Self-rejection after self-rejection, mind frozen, wastebasket overflowing, I question what I am doing here. It seems my brain wants to turn an opportunity into yet another thing to stress about. My latest stress: writing something insightful, all while asking myself what right I have to do so. What makes me think I should be pouring out the thoughts that are rolling around in my head for others to take in and let roll around in theirs? There are no letters that come after my name that mark me as qualified for this. But I am here, so maybe this is one of those situations where I get credit for life experience.

Ugh! Self-doubt, you brute! How do you manage to slither into every crevice of my life?

Hi, my name is Lynn, and I am a hoarder! Not of stuff, though my husband would disagree, but of disapprovals that have been tossed my way. Especially those of my own creation, which like a kindergartner I hang prominently on my metaphoric refrigerator -- the keeper of my soul's food. And we all know that, "You are what you eat!" How long has this been going on? Don't go there, it has been too long! So how do I dig my way out and clean up this mess? Quick, somebody create a reality show!

While I am waiting for that to happen, maybe I should start the process. Why don't I take a look at what I no longer need and just purge. I've done it before on a smaller scale. When the hall closet becomes so cluttered that it is absolutely unmanageable, I break out the giant Hefty bag and set about throwing away what I don't want. So why is it so difficult to do that with unwanted thoughts, old baggage, and bad habits? Again, I have no official credentials that give me a certified say here, but if we are allowing for the life experience credits I have accumulated, I have a theory. Number one, we are comfortable in that space. Like an old pair of jeans, we hang onto the "broken in" until it is no longer wearable. Secondly, we fail to take stock and take charge. When something exists in our world for a significant length of time, it eventually blends with the background of our life until it is no longer visible to us. It's still there though, and maybe it shouldn't be. You know what I mean -- you have something like that going on in your life right now. There is stuff that you no longer need rattling around in your closet.
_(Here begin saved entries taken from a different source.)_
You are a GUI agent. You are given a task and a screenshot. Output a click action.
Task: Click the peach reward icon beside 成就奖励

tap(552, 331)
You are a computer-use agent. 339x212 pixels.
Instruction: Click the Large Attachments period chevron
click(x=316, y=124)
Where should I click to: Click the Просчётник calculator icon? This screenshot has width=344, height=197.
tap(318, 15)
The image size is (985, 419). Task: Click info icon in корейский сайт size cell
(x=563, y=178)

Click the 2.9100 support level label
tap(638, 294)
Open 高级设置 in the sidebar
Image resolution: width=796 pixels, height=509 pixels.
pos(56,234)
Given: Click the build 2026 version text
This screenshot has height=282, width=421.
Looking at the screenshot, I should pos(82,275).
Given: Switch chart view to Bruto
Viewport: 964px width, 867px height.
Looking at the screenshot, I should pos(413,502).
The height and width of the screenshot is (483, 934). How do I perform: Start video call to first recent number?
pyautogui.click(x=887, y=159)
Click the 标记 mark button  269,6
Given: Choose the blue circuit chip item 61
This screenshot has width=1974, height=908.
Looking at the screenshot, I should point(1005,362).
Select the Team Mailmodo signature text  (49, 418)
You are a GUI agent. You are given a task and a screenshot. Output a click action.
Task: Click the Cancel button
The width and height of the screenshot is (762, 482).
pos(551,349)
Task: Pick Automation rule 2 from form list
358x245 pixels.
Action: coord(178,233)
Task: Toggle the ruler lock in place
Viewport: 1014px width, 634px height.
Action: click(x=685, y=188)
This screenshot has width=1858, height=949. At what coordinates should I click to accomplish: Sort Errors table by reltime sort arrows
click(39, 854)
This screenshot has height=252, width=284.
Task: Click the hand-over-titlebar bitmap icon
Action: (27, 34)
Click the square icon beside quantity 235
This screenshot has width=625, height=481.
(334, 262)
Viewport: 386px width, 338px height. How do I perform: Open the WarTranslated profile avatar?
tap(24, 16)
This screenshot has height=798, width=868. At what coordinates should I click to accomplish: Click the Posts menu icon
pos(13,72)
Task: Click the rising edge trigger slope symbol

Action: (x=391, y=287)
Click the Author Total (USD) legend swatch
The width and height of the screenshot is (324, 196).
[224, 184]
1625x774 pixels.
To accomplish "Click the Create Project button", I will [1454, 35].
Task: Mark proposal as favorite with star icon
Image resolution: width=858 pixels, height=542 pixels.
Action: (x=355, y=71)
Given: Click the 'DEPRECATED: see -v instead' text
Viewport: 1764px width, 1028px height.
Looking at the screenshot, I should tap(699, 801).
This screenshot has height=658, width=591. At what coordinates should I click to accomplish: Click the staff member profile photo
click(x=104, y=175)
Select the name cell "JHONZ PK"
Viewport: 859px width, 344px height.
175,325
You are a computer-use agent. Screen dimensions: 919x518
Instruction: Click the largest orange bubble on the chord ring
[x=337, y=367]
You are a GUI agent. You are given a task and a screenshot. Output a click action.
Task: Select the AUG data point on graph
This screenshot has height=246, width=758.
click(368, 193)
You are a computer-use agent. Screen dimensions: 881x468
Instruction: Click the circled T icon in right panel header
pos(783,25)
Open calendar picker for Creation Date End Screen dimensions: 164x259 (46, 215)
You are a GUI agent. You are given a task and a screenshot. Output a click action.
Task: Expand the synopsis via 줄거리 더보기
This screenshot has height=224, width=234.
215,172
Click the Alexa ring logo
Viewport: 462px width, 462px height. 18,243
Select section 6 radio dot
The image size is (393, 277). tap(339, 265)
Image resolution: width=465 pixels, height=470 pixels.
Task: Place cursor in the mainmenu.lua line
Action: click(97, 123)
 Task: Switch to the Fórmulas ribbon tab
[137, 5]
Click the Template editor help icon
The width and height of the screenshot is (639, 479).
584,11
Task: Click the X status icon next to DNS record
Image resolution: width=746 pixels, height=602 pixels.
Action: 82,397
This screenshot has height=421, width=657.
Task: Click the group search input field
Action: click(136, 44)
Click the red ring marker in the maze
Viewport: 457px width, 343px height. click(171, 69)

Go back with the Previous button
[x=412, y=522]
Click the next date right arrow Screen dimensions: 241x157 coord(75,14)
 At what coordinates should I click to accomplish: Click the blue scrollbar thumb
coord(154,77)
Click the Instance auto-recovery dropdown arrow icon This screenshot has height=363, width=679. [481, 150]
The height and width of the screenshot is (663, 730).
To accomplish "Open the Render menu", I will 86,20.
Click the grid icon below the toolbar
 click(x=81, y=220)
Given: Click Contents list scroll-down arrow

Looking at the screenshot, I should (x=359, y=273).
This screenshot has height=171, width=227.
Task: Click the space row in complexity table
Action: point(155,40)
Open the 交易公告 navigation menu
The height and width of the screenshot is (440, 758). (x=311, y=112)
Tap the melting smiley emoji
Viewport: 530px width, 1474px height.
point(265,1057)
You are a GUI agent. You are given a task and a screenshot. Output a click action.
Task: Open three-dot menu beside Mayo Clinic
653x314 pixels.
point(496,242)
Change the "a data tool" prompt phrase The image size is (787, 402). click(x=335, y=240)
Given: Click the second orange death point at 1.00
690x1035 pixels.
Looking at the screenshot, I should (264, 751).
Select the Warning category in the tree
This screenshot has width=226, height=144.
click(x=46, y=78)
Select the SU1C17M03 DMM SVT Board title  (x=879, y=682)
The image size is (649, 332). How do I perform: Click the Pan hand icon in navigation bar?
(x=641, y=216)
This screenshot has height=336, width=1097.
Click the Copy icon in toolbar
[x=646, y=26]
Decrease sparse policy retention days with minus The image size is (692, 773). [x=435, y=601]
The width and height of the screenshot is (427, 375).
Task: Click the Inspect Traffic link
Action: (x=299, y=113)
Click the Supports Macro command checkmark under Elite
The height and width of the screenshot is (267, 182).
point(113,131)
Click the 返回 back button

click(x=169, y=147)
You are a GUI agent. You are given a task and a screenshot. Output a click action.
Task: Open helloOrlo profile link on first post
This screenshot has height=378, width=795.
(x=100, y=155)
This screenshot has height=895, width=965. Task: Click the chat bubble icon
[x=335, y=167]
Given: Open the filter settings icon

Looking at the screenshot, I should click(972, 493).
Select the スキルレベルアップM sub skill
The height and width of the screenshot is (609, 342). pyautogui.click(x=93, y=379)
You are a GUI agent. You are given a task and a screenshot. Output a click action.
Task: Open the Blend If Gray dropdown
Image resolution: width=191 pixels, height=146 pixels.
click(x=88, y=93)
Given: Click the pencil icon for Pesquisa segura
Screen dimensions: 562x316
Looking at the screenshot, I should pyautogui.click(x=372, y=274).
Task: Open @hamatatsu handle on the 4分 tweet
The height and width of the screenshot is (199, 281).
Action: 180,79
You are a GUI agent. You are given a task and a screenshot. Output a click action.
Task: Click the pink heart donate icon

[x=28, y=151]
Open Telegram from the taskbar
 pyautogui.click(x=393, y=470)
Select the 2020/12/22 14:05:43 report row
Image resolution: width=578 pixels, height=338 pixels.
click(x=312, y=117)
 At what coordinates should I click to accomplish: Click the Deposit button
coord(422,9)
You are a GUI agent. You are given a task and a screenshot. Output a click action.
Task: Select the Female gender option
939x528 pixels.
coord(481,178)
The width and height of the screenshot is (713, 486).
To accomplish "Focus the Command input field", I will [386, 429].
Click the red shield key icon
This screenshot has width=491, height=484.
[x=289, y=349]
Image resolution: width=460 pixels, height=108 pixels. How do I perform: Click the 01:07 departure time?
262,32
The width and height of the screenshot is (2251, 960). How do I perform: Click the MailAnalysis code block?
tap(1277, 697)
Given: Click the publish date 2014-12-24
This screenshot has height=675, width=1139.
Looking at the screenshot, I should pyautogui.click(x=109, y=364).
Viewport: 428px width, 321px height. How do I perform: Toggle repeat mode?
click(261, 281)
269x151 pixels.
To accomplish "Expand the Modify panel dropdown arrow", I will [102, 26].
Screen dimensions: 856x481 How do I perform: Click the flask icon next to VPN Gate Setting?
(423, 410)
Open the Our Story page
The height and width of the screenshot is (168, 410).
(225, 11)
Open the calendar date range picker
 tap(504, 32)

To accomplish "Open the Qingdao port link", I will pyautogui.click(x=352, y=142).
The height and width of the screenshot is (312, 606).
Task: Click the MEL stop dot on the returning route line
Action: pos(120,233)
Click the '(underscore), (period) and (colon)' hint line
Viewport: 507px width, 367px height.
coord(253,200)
So what if instead of closing your eyes to your junk, you sat with it, looked at it honestly, admitted you no longer needed it, and saw that it is you who is allowing its presence? You would come to realize that the clean up can only fall on you. Who else should decide for you what no longer fits? Stock taken, now take charge. Be responsible for your own mess and get busy. Grab the Hefty bag and start filling it. Be strong -- there shall be no holding on to anything that is not useful. Now tie the knot tightly and toss it to the curb!

Once the old stuff that was cluttering your life is gone, move into the 21st century. Today everything is digital, and we now have delete buttons. Your slate is clean. Stay on top of your junk, and when something shows up in your life that does not serve you, see it for what it is. Junk. Press the delete button and send it on its way.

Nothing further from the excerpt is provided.